News Release 

Researchers discover how left-right information is integrated to correct organ positioning

A transient wave of small molecules establishes a temporary window that ensures correct heart positioning

Spanish National Research Council (CSIC)

Scientists from the Instituto de Neurociencias CSIC-UMH in Alicante, Spain, under the supervision of Professor Angela Nieto, have discovered the molecular mechanism that ensures the right equilibrium needed in left-right signaling cascade during development for the correct leftward positioning of the heart.

Previous findings of the research group published in Nature in 2017, have shown that for the heart to move to the left from it is initial central position, it receives cells from both the left and right-hand sides of the embryo, but more cells are travelling from the right. This establishes asymmetric forces that push the heart to the left. However the question remained as to how this left-right asymmetry in cell contribution was established.

The answer to this question is now unveiled in the work published in Developmental Cell. "We have now found that during a very short time window a wave of small molecules called microRNAs travel all along the left-hand side of the embryo, attenuating the signals that send cells to the heart and, therefore, more cells travel from the right-hand side towards the midline, pushing the heart to the left" explains the first author of the work, Luciano Rago. "An interesting fact is that this mechanism seems to be conserved in all vertebrates, including humans, as we found that it is present in zebrafish, chicken and mouse embryos" highlights Professor Nieto.

This work is an important contribution to the developmental biology field, because it explains the temporal and dynamic regulation of the main players governing organ positioning, and integrates previous knowledge and new findings in left-right determination in the embryo.

Until 2017 it was believed that left-right asymmetry was mainly established by an instructive information coming from the left, that was suppressed on the right.
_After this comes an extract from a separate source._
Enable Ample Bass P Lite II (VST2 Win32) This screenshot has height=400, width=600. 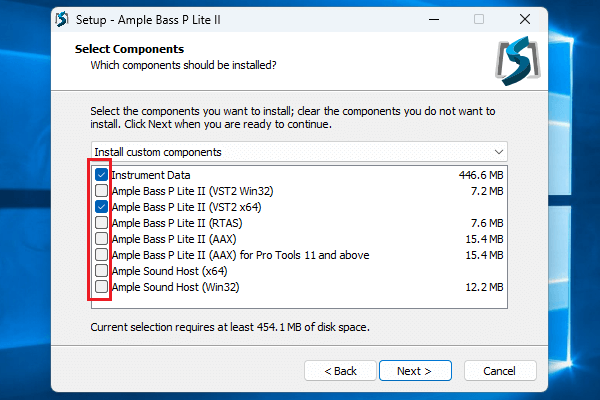coord(102,190)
However, thanks to their previous work and the one published now in Developmental Cell, Professor Nieto's group describe that the integration of information coming from both sides of the embryo is key to establish the final position of the heart and its proper development.

The proper position of the heart, with its posterior pole pointing to the left is fundamental for a correct concordance of the heart with the circulatory system. Around 50% of congenital malformations detected at birth in humans are heart malformations, and many of those are related to defects in heart positioning. Thus, the description of the mechanism that ensures its correct position helps to better understand cardiac malformations.